1, Categorical “attributes”
2. Quantitative “numbers”
What are the two types of categorical attributes? And their meanings?
Nominal: Values are “names” that are unordered categories
Ordinal: Values are “names” that are ordered categories
What are the two types of quantitative numbers? And their meanings?
Discrete: Values are integer values 0, 1, 2 … on a proper numeric scale
Continuous: Values are a measured number of units, including possible decimal values
What are the two types of “continuous” quantitative numbers? And their meanings?
Interval: Interval scale variable has no true zero on the scale
Ratio: Ratio scale variable has true zero on the scale (0 just means the absence of something)

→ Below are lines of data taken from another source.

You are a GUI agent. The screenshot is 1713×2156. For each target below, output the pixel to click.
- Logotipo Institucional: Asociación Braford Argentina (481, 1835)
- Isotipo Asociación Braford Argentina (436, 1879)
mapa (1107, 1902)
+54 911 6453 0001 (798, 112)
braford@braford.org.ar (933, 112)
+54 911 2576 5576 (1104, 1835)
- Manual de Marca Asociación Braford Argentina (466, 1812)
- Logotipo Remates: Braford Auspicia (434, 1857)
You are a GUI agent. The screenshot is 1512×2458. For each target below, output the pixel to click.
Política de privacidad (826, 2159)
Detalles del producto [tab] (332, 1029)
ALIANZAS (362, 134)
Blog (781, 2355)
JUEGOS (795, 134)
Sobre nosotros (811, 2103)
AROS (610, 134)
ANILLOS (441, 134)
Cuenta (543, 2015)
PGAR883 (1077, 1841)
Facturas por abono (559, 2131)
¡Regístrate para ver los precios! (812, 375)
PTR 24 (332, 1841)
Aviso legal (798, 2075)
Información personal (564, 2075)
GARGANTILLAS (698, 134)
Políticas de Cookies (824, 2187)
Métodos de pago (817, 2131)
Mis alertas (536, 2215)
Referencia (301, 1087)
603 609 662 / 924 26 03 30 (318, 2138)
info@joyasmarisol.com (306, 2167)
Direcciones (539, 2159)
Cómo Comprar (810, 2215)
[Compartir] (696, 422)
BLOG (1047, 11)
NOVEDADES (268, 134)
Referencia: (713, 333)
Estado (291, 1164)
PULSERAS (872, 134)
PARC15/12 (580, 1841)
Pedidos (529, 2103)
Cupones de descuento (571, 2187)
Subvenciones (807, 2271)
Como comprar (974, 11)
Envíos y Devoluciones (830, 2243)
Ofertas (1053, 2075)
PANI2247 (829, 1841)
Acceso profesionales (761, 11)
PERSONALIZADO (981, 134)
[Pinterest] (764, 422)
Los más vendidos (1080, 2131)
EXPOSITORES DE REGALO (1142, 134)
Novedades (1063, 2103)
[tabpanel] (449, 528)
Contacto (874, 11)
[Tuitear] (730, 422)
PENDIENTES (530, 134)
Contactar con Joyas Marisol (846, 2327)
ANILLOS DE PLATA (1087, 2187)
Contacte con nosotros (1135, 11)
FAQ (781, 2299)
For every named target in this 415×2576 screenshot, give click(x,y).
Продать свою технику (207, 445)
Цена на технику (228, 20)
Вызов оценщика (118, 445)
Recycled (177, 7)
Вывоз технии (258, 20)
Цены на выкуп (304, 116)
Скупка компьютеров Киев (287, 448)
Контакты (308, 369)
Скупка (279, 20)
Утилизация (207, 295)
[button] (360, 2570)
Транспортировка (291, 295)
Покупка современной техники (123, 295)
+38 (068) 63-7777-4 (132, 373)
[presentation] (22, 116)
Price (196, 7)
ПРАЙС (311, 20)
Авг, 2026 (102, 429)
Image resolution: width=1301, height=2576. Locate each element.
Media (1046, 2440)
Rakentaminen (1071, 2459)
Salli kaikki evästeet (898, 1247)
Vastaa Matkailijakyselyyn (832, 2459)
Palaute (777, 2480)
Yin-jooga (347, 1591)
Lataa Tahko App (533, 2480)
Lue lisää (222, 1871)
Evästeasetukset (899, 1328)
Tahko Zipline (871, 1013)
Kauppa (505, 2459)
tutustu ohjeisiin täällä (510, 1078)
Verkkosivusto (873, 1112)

What is derived variables?
variables that you create by calculating or categorising variables that already exist in your data set
What are the two different types of derived variables?
Calculated
Categorized
What is threshold variables?
variables obtained by splitting the values of another variable into categories based on the values of well-known thresholds
What is a transformed variable?
a variable which has been transformed from another variable with a different measurement scale (ex. square rooting numbers, squaring…)
What is an exposure variable?
a variable thought to predict an outcome variable
What is an outcome variable?
a variable thought to change as a function of changes in an exposure variable
What is the Center?
A representative or average value that indicates where the middle of the data set is located
What is variation in data?
A measure of the amount that the values vary among themselves from the average value
What is distribution in data?
The nature or shape of the distribution of data (such as bell-shaped, uniform, or skewed)
What are outliers in data?
Sample values that lie very far away from the vast majority of other sample values
What is time in data?
Changing characteristics of the data over time
What are the measures of central tendency?
Means, medians & modes
What is the central tendency?
the tendency for values in a group to cluster around a central or ‘average’ value which is typical of the group
do extreme values affect the median?
Nope
Do extreme values affect the mean?
Yep
Do extreme values affect the mode?
Nope
What is dispersion? (variability, scatter, spread)
how stretched or squeezed a distribution of values within a sample or a dataset is
which percentiles are good summary of a sample?
the “Five Number Summary” (P0, P25, P50, P75, P100)
what are the measures of dispersion
Range, interquartile range, and standard deviation
What does a small standard deviation mean?
most data points are close to the mean
What does a large standard deviation mean?
data points are widely spread from the mean
What is a percentile?
is a measure that indicates the value below
which a given percentage of observations in a group of observations fall
How do you calculate the IQR (interquartile range)?
Q3 - Q1
What is Q1?
25%
What is Q3?
75%
What is the formula of median when the sample is odd?
[𝑛+1]/2
What is the formula of median when the sample is even?
([𝑛/2] , [𝑛/2+ 1])
A garden contains 39 plants. The following plants were chosen at random, and their heights were recorded in cm: 38, 51, 46, 79, and 57. Calculate their heights’ standard deviation.
https://byjus.com/maths/standard-deviation-questions/
SD indicates the variation where the what is the measure of central tendency?
Mean
IQR indicates the variation where the what is the measure of central tendency?
median
What is inferential statistics?
statistics used to make inferences based on
relationships found in the sample to relationships truly exist in the
population
What is Descriptive statistics?
statistics used to describe, show or summarize data
in a meaningful way (take pictures of data)
What are the two types of statistics?
descriptive statistics and inferential statistics
What is a theory?
a generalization about a phenomenon (explanation of how or
why something occurs)
What is a hypothesis?
a proposed explanation made on the basis of limited
evidence as a starting point for further investigation (without any
assumption of its truth)
What are the steps of the research process?
- Initial observation (Research question)
- Generate theory
- Generate hypothesis
- Collect data to test hypothesis
- Analyse data
Why is data important?
Identifying problems
Planning & making informed decisions
Monitoring/evaluating progress
Test hypotheses & make inferences about populations of interest
What is the formula to calculate percentages?
L = sample size [𝑑𝑒𝑠𝑖𝑟𝑒𝑑 𝑝𝑒𝑟𝑐𝑒𝑛𝑡𝑖𝑙𝑒/100]
If L is whole number use average of the L and (L+1).
If L is not whole number round to the next whole number